[Pixel coordinate grounding data]

---+---

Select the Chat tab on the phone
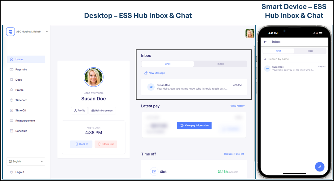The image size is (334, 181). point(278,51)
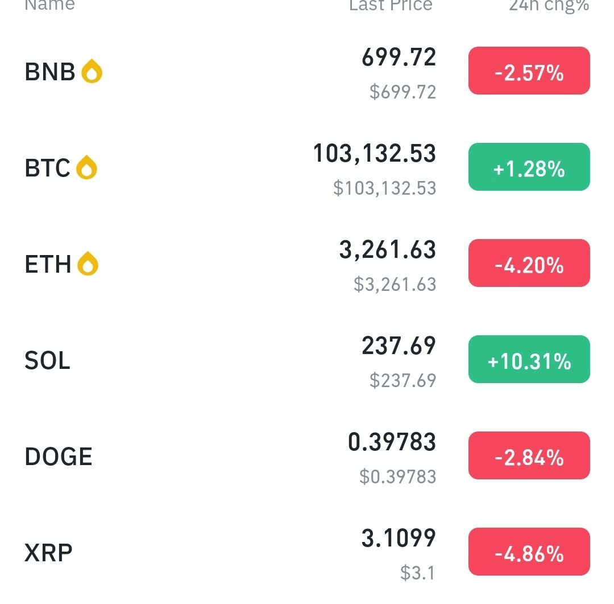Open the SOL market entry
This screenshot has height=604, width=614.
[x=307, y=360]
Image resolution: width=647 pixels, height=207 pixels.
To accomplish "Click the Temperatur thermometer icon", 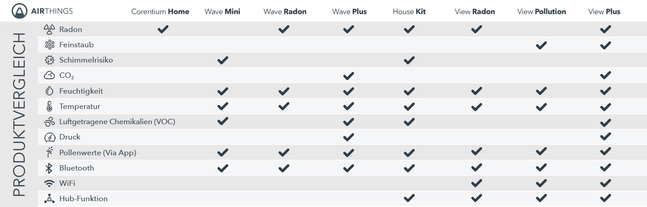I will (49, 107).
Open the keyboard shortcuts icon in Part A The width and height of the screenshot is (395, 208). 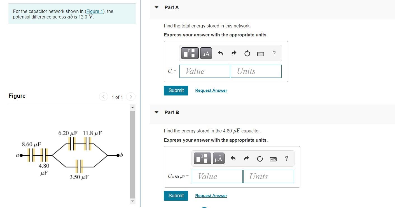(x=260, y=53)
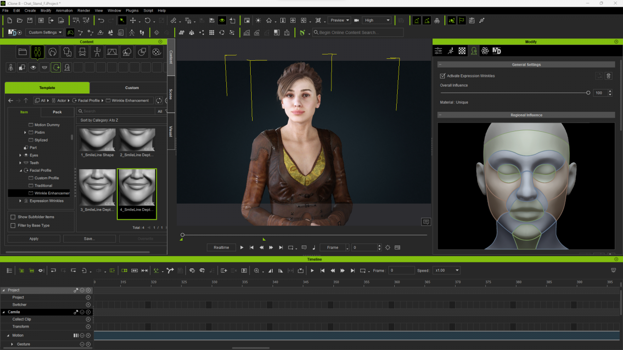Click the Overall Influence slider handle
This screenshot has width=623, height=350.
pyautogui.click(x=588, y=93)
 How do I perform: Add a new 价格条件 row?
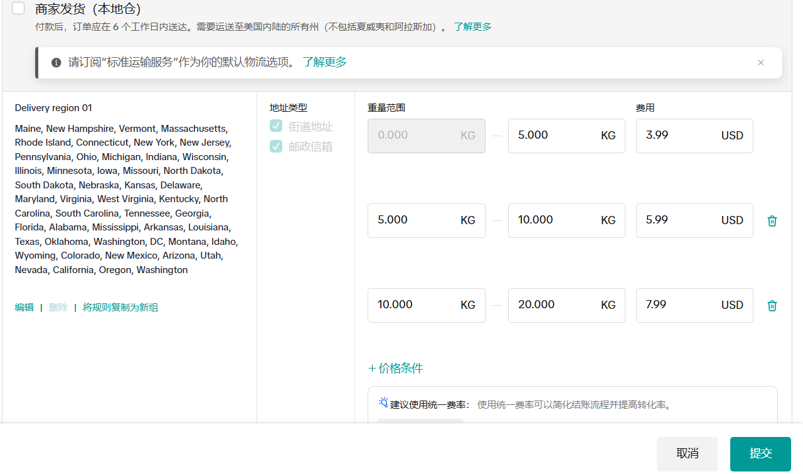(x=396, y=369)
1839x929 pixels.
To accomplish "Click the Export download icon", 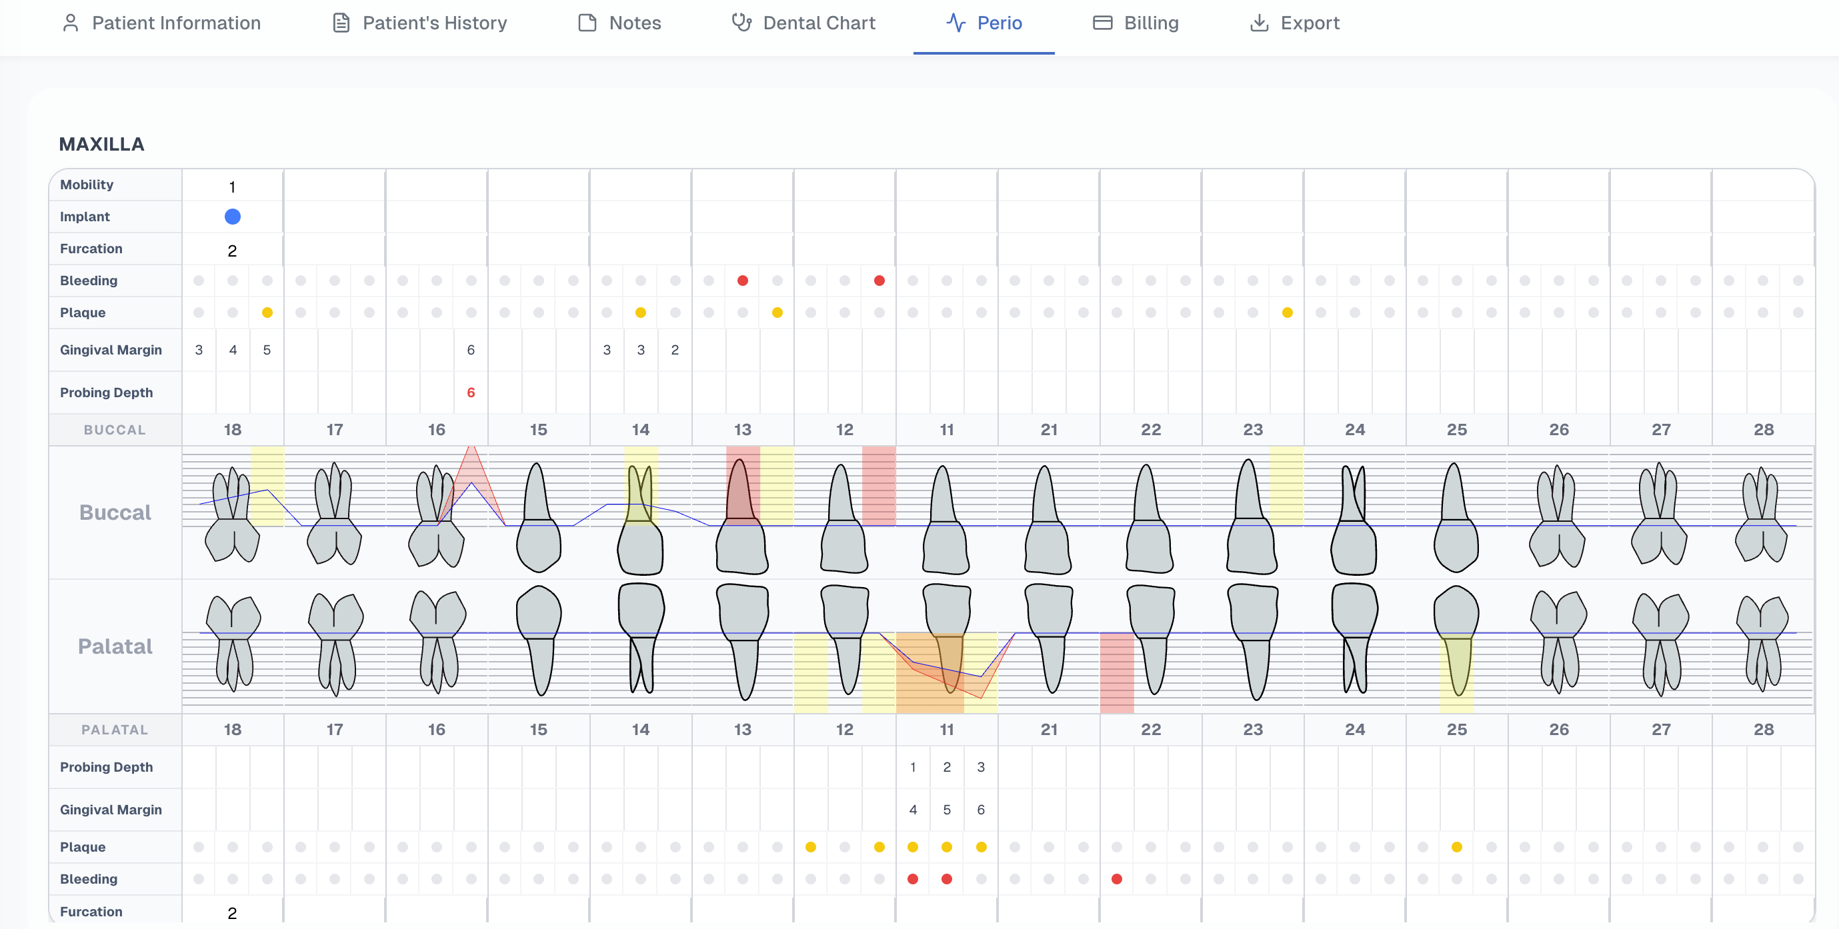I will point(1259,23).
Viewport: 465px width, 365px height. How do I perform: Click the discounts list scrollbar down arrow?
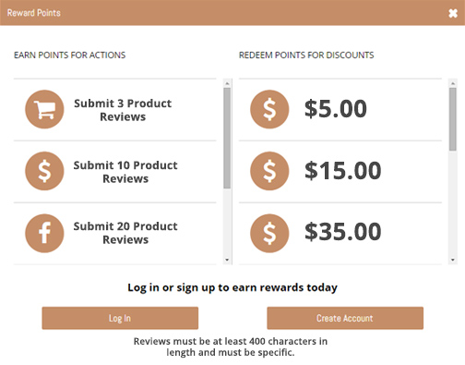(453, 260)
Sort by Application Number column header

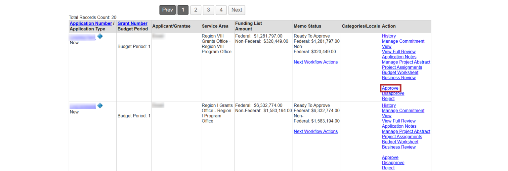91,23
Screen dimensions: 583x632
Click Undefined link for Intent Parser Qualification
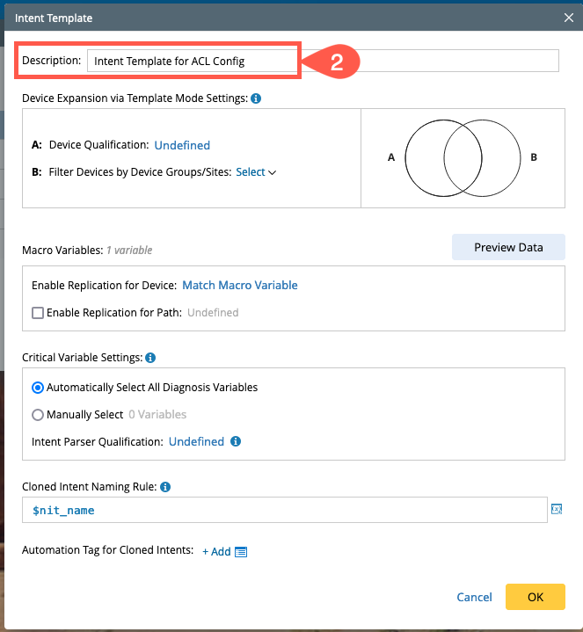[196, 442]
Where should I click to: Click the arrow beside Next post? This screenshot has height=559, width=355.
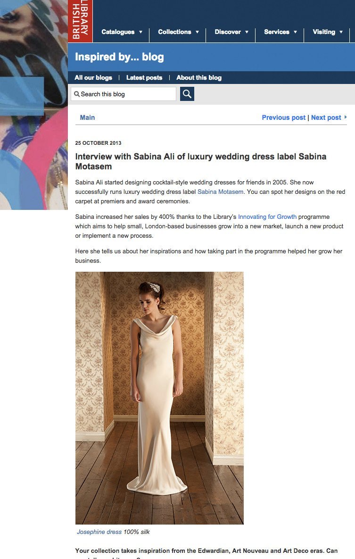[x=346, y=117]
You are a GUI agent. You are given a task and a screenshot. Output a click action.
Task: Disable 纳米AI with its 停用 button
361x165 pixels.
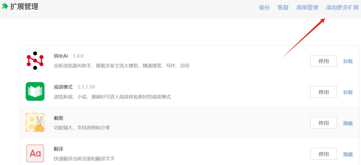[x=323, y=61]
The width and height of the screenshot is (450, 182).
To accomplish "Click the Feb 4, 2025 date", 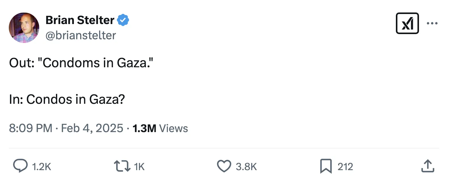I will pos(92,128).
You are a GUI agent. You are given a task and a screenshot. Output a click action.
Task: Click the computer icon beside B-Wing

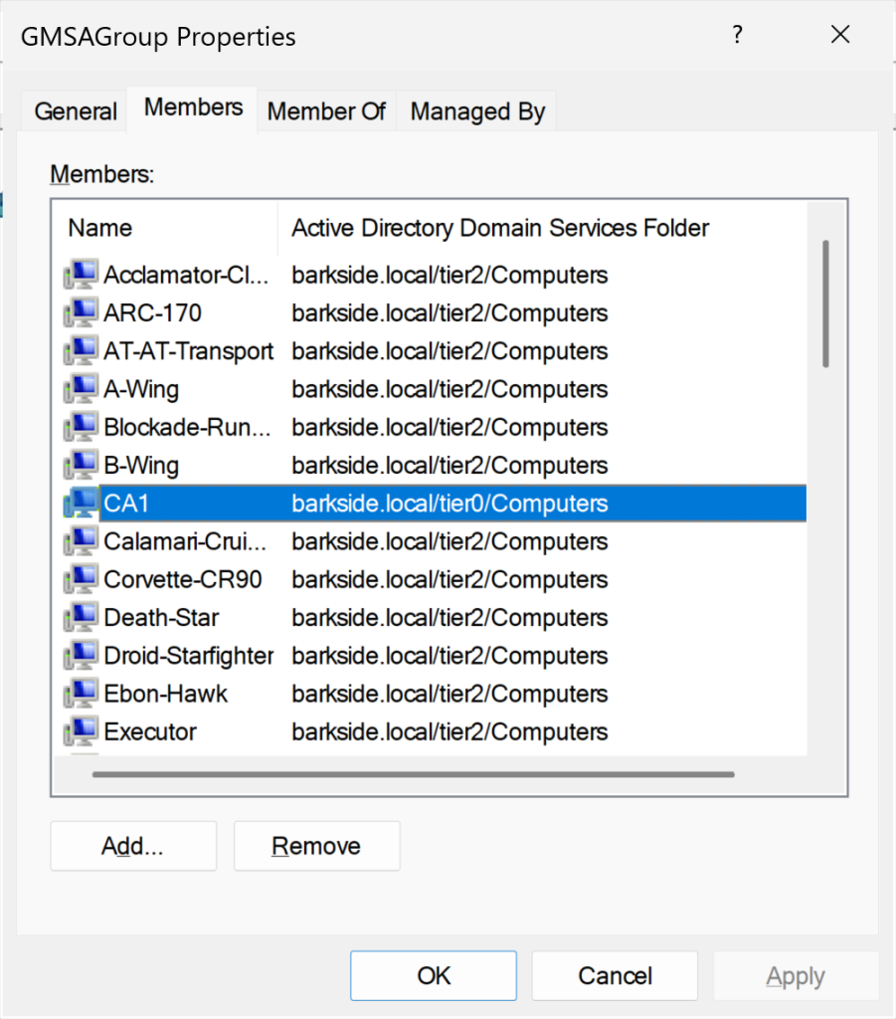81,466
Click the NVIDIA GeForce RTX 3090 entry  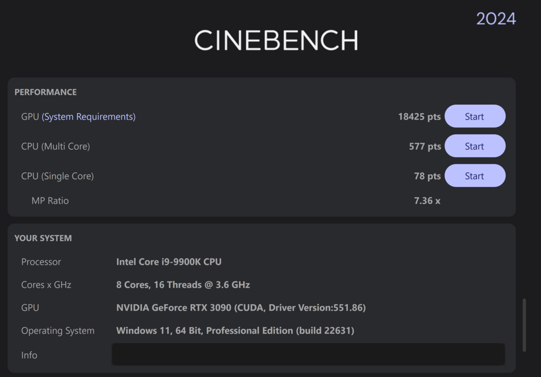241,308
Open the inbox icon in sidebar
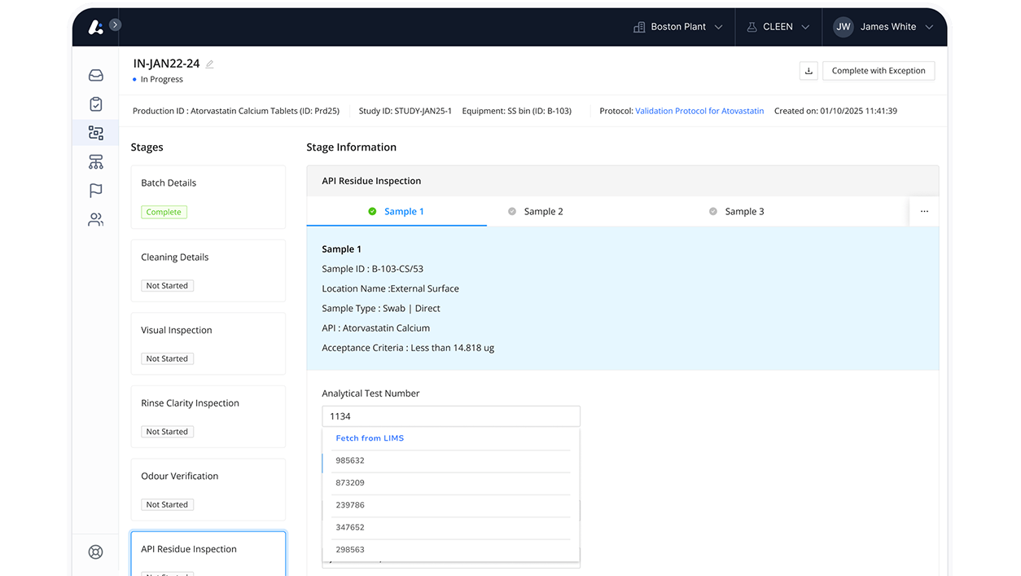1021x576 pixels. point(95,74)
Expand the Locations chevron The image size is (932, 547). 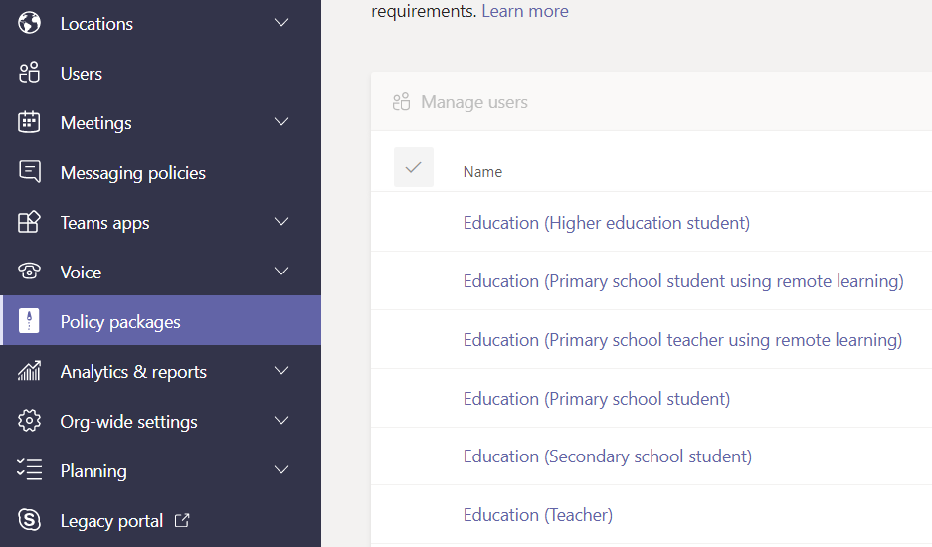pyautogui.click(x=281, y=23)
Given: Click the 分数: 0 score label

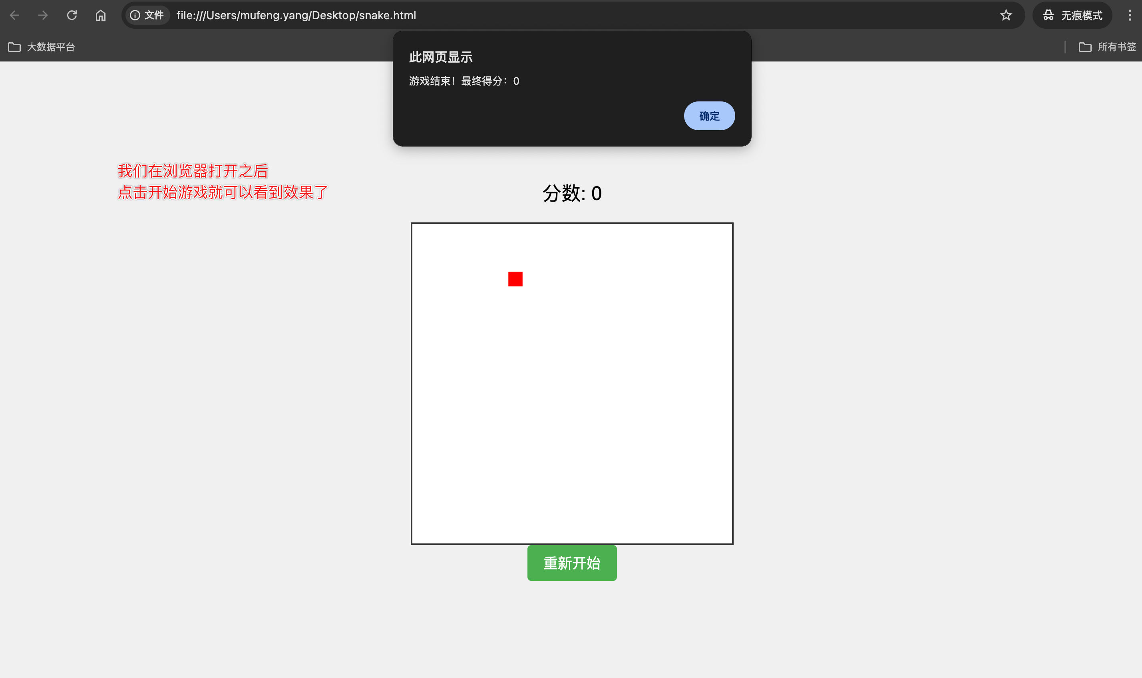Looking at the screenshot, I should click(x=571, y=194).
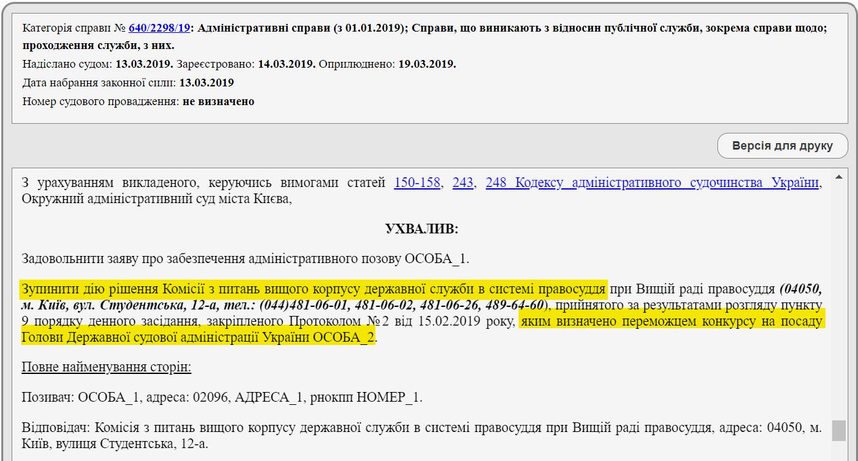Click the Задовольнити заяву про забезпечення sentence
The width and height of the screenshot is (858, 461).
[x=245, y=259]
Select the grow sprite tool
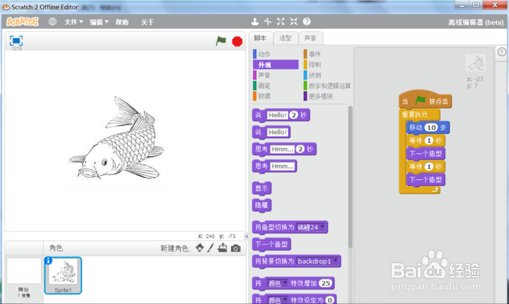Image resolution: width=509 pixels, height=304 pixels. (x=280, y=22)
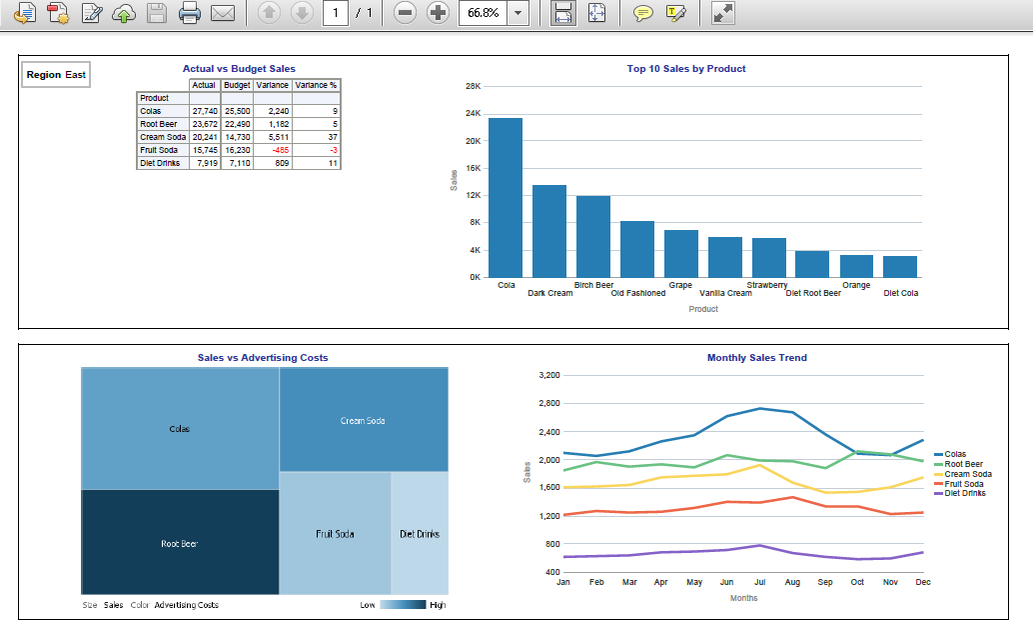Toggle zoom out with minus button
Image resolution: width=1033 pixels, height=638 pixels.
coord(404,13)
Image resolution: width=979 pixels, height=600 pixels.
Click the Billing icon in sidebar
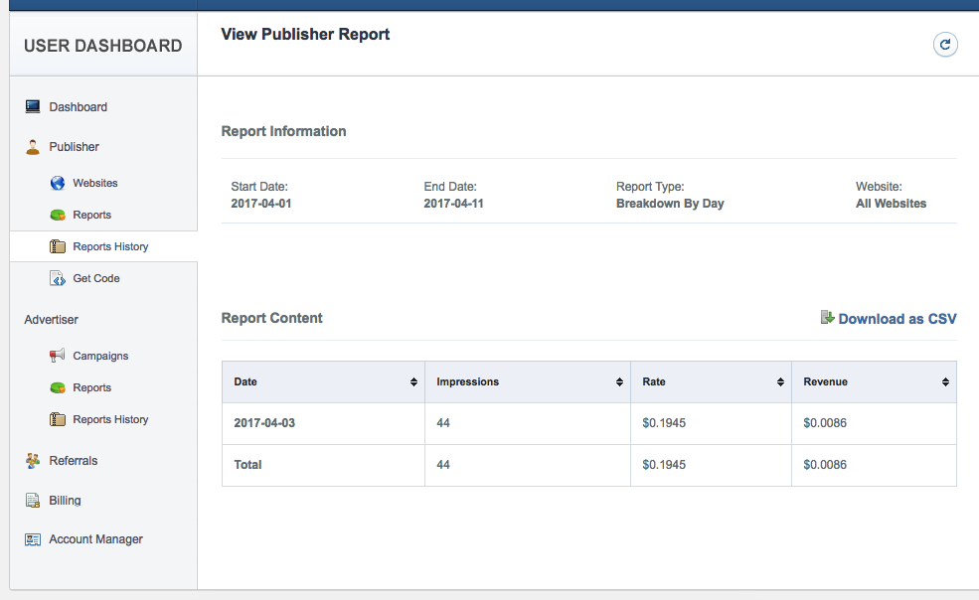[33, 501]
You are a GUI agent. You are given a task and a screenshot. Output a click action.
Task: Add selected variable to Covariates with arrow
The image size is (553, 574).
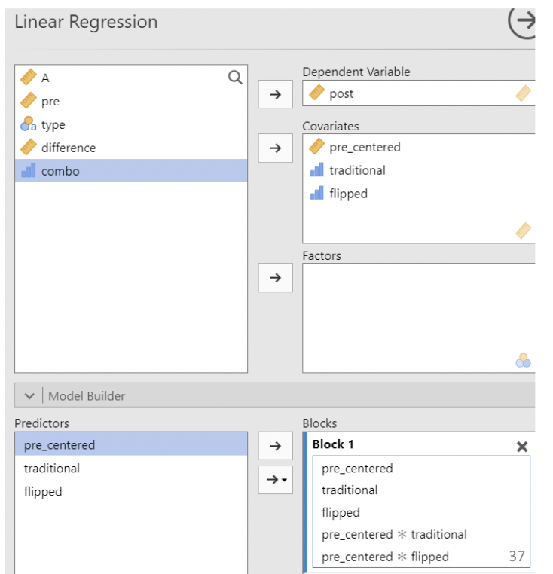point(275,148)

---+---

Reproduce the lines above, exactly and exclusively, from the line containing "Task: Add selected" down to the last line, both included; pictures are not part of the copy.

Task: Add selected variable to Covariates with arrow
The image size is (553, 574).
point(275,148)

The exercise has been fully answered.